WHAT THIS EXERCISE ASKS:
(a) Sum up the parenting books article in two sentences.
(b) In the parenting books article, where did Ken Watanabe learn the more complex methods that he combines with school-age approaches?
(c) Continue the parenting books article from where it stops.

DOCUMENT SEGMENT:

Parenting Books

Deck: With modern technology making it a little too easy for kids to skate by on homework, these parenting books can help ensure that your kids learn valuable critical thinking skills for the real world.

From virtual assistants to the phones in our pockets, today’s technological bits and bobs have been lifesavers for many of us.

But what happens when our kids start relying on the same technology to get around learning lessons for themselves? Today, they might just be asking for help on simple math, but when a tech tool turns into a crutch, it may keep kids from learning how to puzzle out complex issues on their own.

In a world where kids can ask Alexa anything, how do we teach them to think critically and solve problems creatively? Thankfully, there are plenty of parenting and development experts who can help us get our kids’ mental cogs turning.

Top Books on Teaching Problem-Solving

For any parents hoping to raise top-notch critical thinkers, these are the resources for you:

1. Problem Solving 101 by Ken Watanabe

Billed as a four-step plan for analyzing and overcoming any challenge, this book from Delta Studio founder and CEO Ken Watanabe might look to American audiences like the scientific method. Watanabe’s formulaic approach is based on a standard learning template taught to Japanese schoolchildren from a very young age, and it addresses how working within an established framework can aid in problem-solving success. By combining school-age approaches with more complex methods he learned as a consultant for McKinsey, Watanabe outlines a system that will work for problem solvers of any age.

2. How to Raise a Founder With Heart by Jim Marggraff

Author Jim Marggraff is much more than a serial entrepreneur — he also raised his children to become successful entrepreneurs in their own right. Marggraff defines a founder as “anyone who sees a problem, recognizes his or her potential to do something about it, and takes the necessary steps to create a solution.” As such, he developed a philosophy that encourages children to solve problems as a gateway to realizing their passions in life — a goal that any good parent would love his or her children to embrace.

DATA EXTRACT:

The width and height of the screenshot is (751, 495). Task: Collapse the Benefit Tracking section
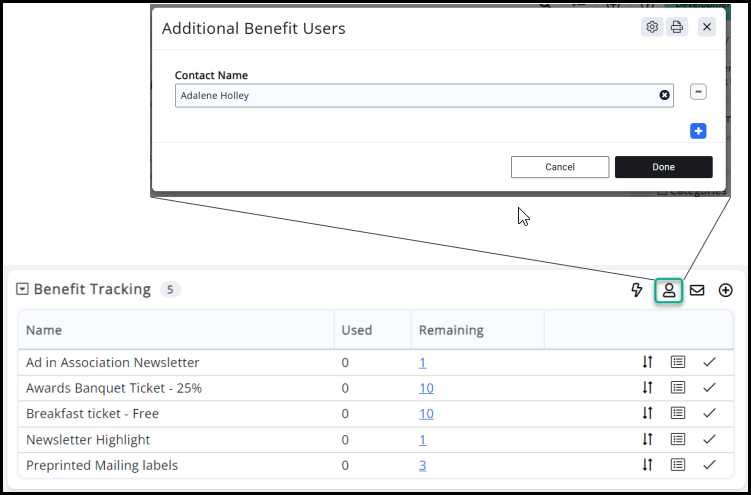click(22, 290)
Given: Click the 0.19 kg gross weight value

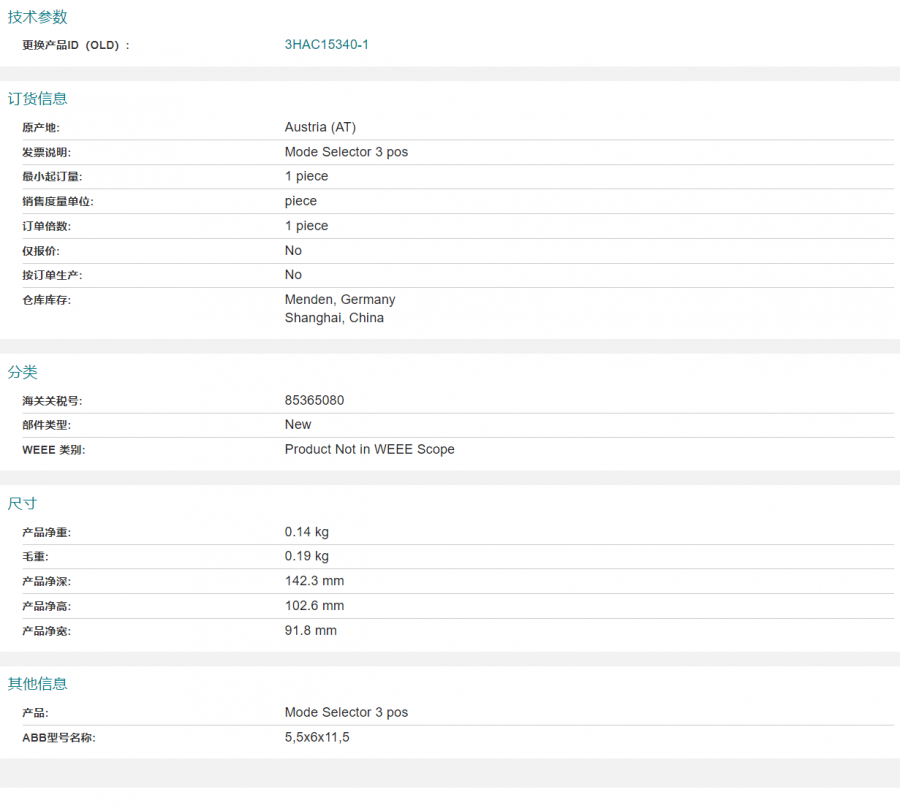Looking at the screenshot, I should click(306, 556).
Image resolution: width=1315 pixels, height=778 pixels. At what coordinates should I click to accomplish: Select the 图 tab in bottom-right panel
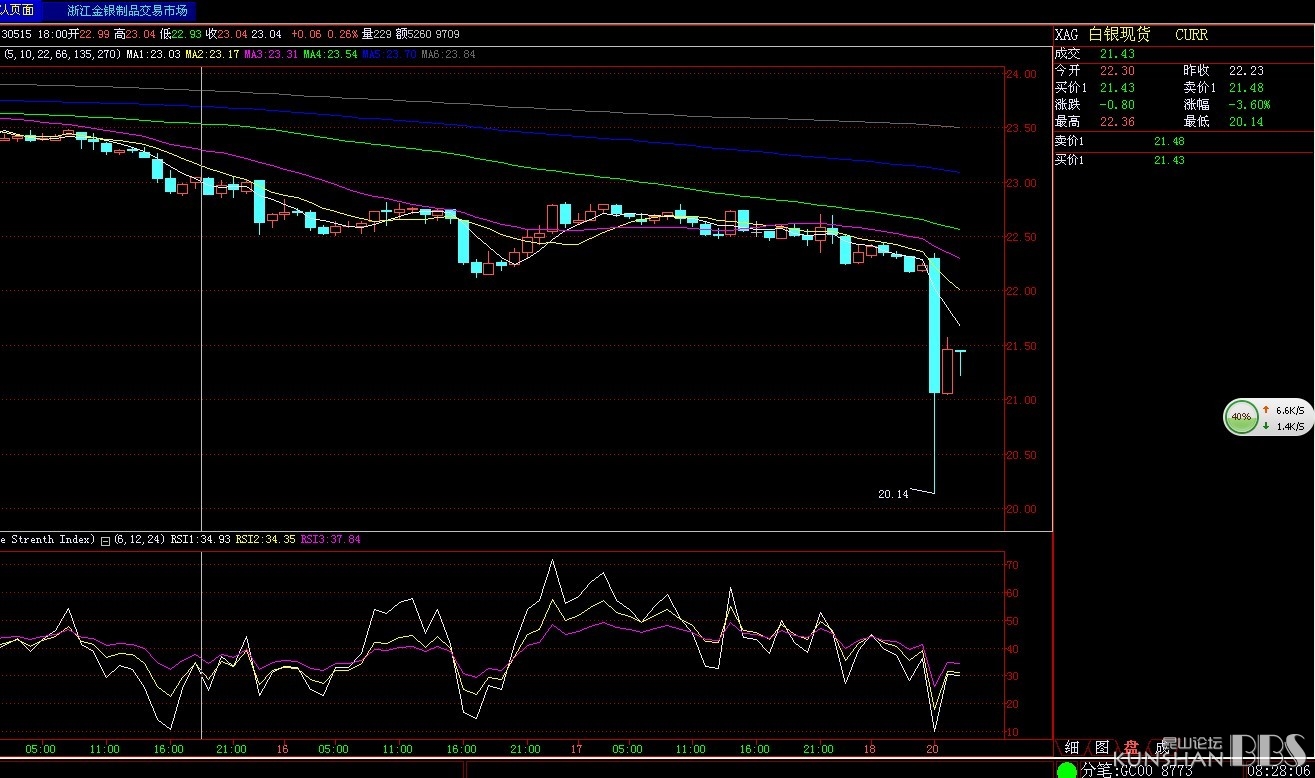tap(1102, 747)
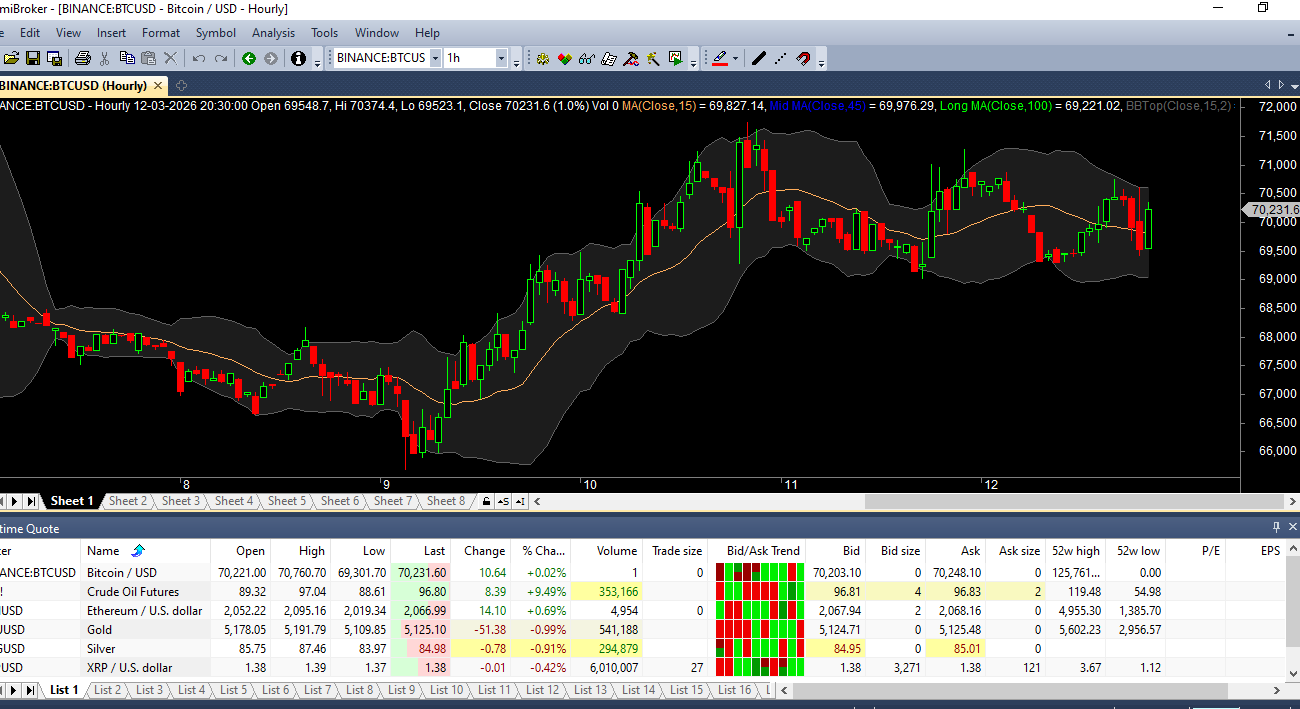This screenshot has width=1300, height=709.
Task: Click the green back navigation arrow
Action: (249, 58)
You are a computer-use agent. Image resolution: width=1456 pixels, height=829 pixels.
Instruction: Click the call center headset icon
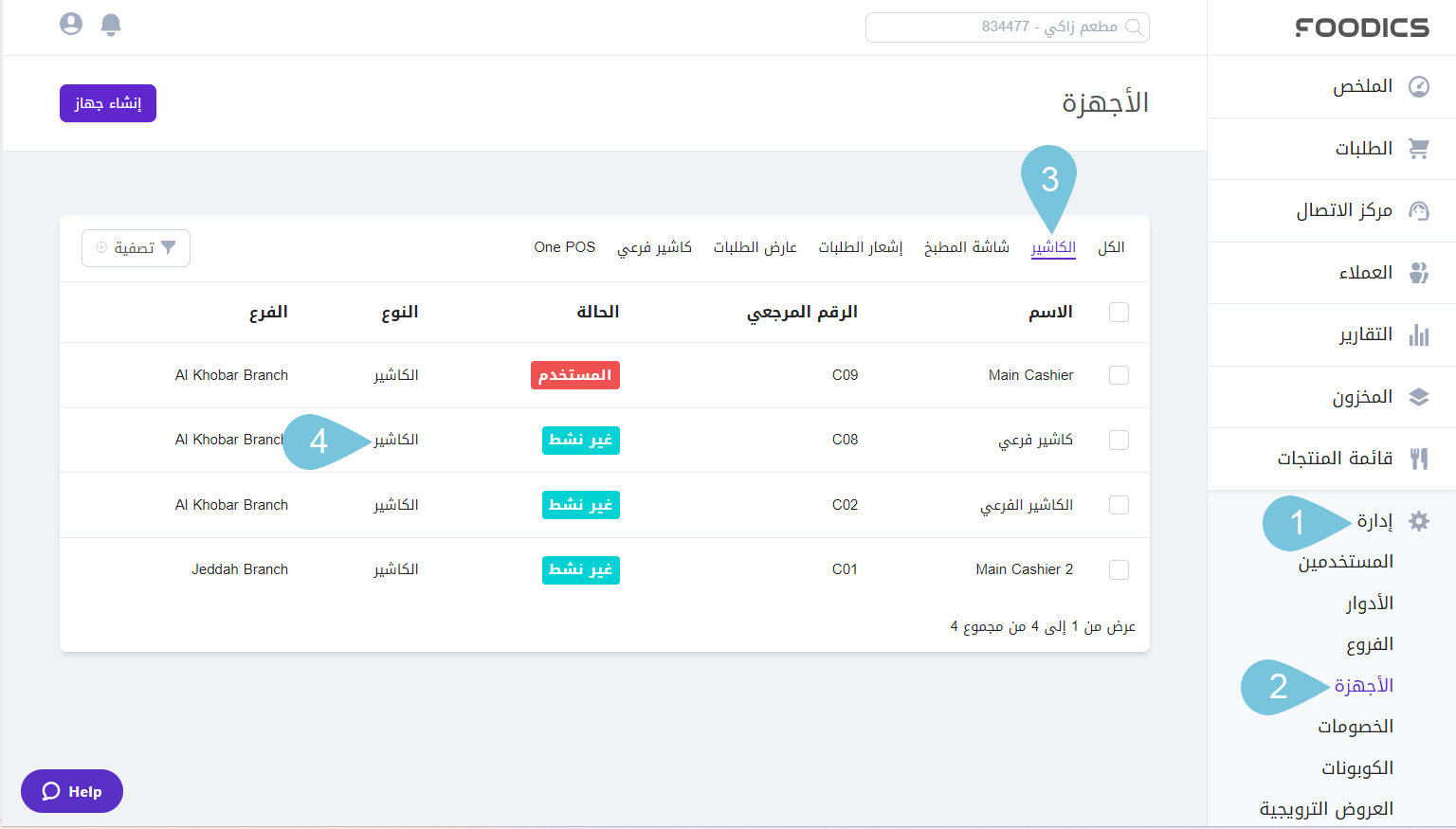pyautogui.click(x=1418, y=211)
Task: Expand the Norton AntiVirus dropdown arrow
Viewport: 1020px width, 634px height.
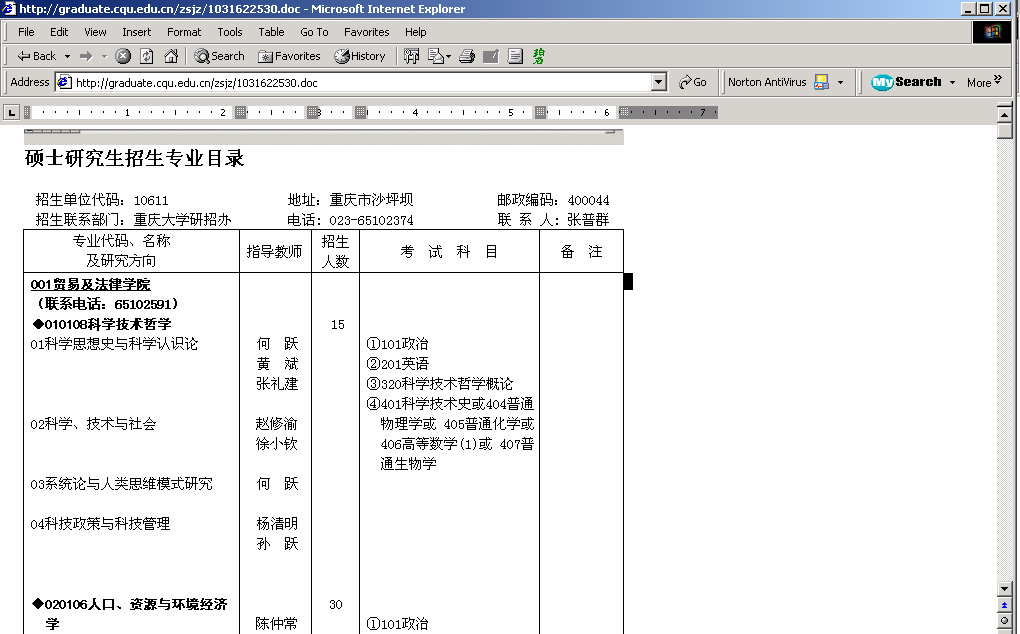Action: tap(840, 82)
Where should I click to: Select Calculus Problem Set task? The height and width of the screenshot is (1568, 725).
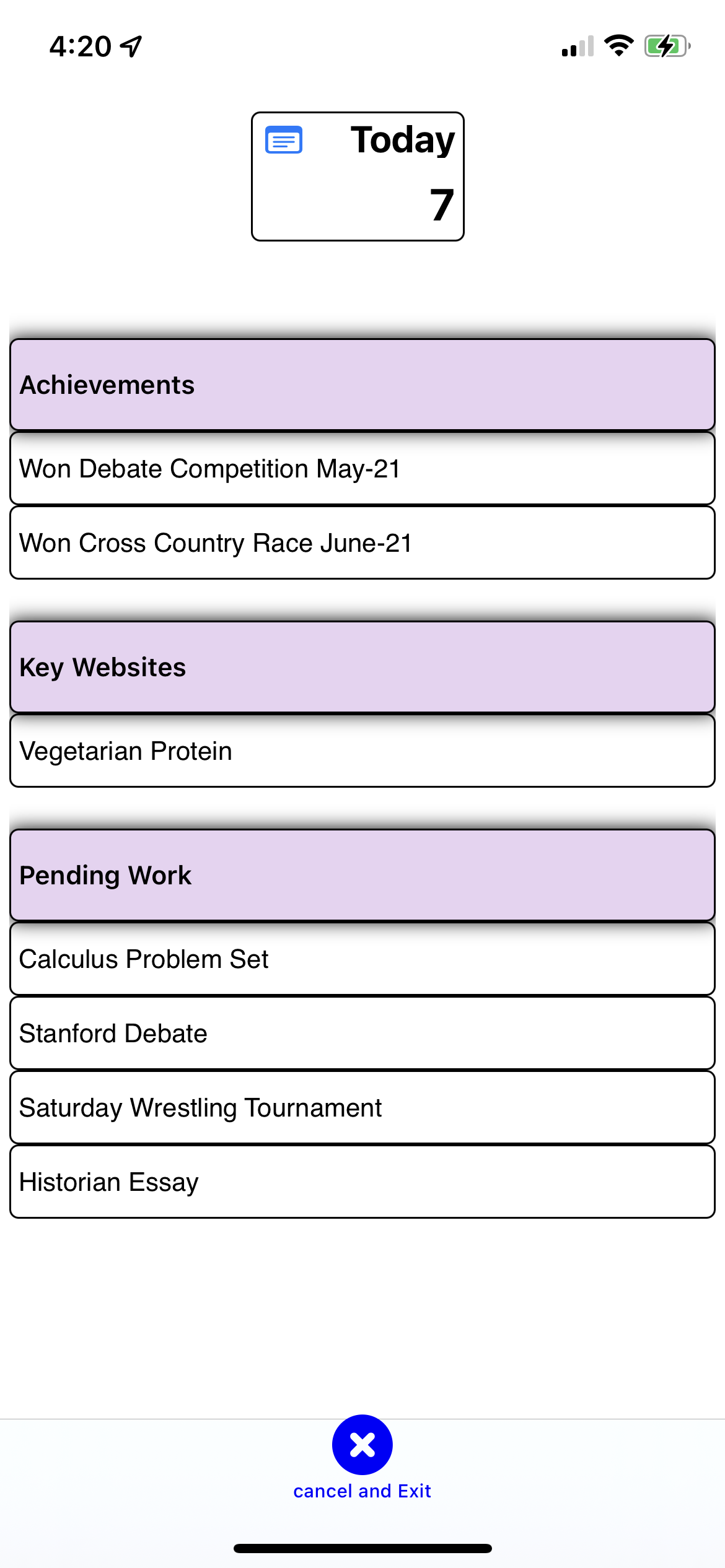[362, 959]
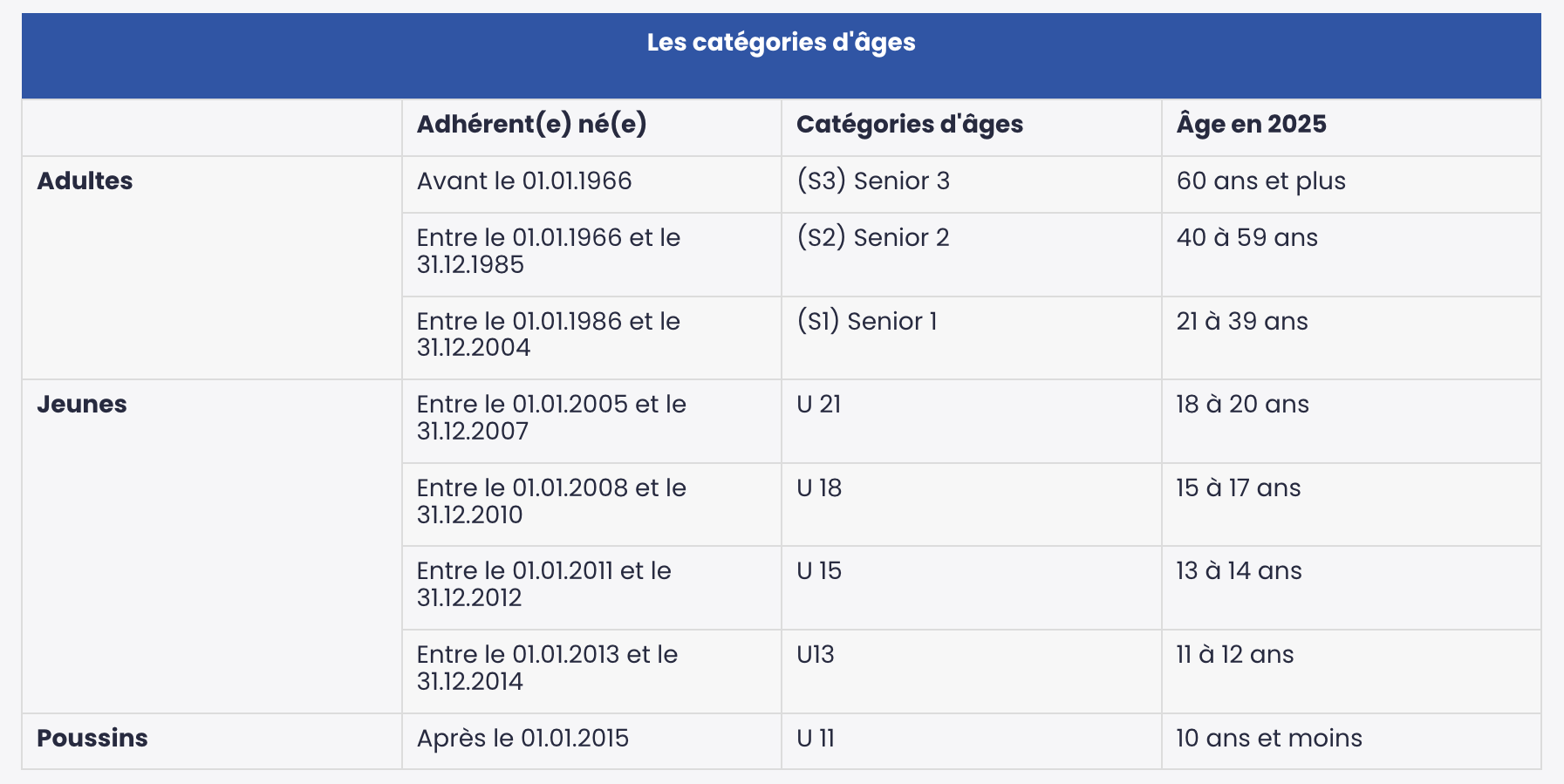Click the "Les catégories d'âges" table title

coord(781,43)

ANSWERS PROVIDED:
(a) The article warns that kids who rely too heavily on technology for homework may not learn to work out hard problems on their own, so it points parents to expert books that teach critical thinking. It highlights Ken Watanabe's "Problem Solving 101," a four-step method based on Japanese schooling and his McKinsey work, and Jim Marggraff's "How to Raise a Founder With Heart," which encourages children to solve problems as a path to their passions.

(b) He learned them as a consultant for McKinsey.

(c)
3. Becoming Brilliant by Roberta Michnick Golinkoff and Kathy Hirsh-Pasek

It’s ironic to hear a pair of university professors contend that knowledge isn’t everything, but that’s just what Roberta Michnick Golinkoff and Kathy Hirsh-Pasek argue in their 2016 bestseller. While today’s knowledge-focused approach places content above play, this book reverses the model and encourages kids to engage in “free play” with minimal adult intervention. Because undirected play leads to imagination and straying from established paths, this approach allows kids to develop their own problem-solving methods instead of trying to force a one-size-fits-all methodology on a developing mind. As Golinkoff puts it, “Play is really the crucible for developing these skills because in play kids don’t have to stick with the program.”

4. Teaching Kids to Think by Darlene Sweetland and Ron Stolberg

In their book on parenting young kids, clinical psychologists Darlene Sweetland and Ron Stolberg seek to avoid the negative path the Instant Gratification Generation all too often treads. Believing that today’s youngsters face unique social and emotional roadblocks, the authors contend that technology prevents children from learning that not every problem has an easy solution. Their book outlines the main parental traps that might put kids on the road to overdependence. Sweetland and Stolberg provide more than just solutions — they also offer context that helps parents understand the roots of their children’s problem-solving difficulties.

5. Raising Human Beings by Ross Greene

As an accomplished child psychologist, Ross Greene is an expert on the parent-child relationship. In his book, Greene focuses on how to walk the tightrope between guiding a child’s development and encouraging independence. Through communication and collaboration, parent and child can be problem-solving partners rather than combatants throughout the child’s adolescence. Greene employs a model he’s crafted over years of real work with parents and kids to help collectively navigate curfews, screen time, and other struggles in a way that forges strong, healthy bonds within a family.

Helping your children grow into capable, independent adults is no easy feat. The road can seem paved with missed opportunities and unintended lessons, some of them taught by the technology that surrounds families on all sides. With guidance from these books, however, any parent can put his or her own strategic thinking skills to work in raising children who are ready for the problems they will inevitably encounter along their path.